Proxmox Backup Server (PBS) is the dedicated backup tool from the Proxmox project. It runs alongside Proxmox VE and stores incremental, deduplicated, content-addressable snapshots of every VM and container in the cluster. From PVE's perspective, it's "a storage pool you can back up to"; from PBS's perspective, it owns a datastore on disk where the actual backup chunks live.

Why I run it

The cluster has irreplaceable state: Home Assistant configuration, Vaultwarden's password vault, Nextcloud's data, my photo library, the n8n workflows, every service's config files. Losing any of that to a drive failure would range from annoying to catastrophic.

PBS gives me:

Daily snapshots of every guest, automatic, no thinking required.
Content-addressable chunk storage — unchanged data across snapshots takes near-zero additional space. A week of daily snapshots of Vaultwarden uses maybe 1.5× the size of a single snapshot, not 7×.
Verify jobs that re-read every chunk and confirm the SHA-256 still matches. Catches silent disk corruption that ordinary backups can't see.
Restore to a different VMID for non-destructive recovery drills.

It also enforces a rule I think is important: backups never live on the same physical disk as the data they protect. PBS's datastore is on an external NVMe enclosure that's always plugged in but is its own disk. A failure on the laptop node's main NVMe doesn't take the backups with it.

How I use it

The datastore holds about a year of dedup-collapsed snapshots across every guest. Scheduled backups run as two jobs:

Job 1, 02:00 daily, snapshot mode, for every guest except the media LXC.
Job 2, 08:00 daily, stop mode, for the media LXC only.

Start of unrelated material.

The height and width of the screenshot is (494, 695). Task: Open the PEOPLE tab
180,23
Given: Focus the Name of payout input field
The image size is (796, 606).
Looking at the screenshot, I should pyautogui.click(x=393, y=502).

The split is the result of a backup incident I'd rather not repeat. The media LXC is the only multi-disk LXC in the cluster (rootfs plus a /data mount). vzdump's snapshot mode for multi-disk LXCs is "suspend → snapshot each disk → resume," and the resume step has a known cgroup-v2 freezer race that hangs the container indefinitely. Single-disk LXCs don't trigger it. Stop mode bypasses the snapshot entirely — quick shutdown, read from the now-stopped volumes, restart — at the cost of a few minutes of downtime, which is why job 2 runs at 08:00 (lowest media-viewing window).

A weekly verify job re-checks every chunk's SHA-256 on Saturday evenings. Snapshots verified in the last 30 days are skipped; everything else gets re-read. Typical run is about five minutes.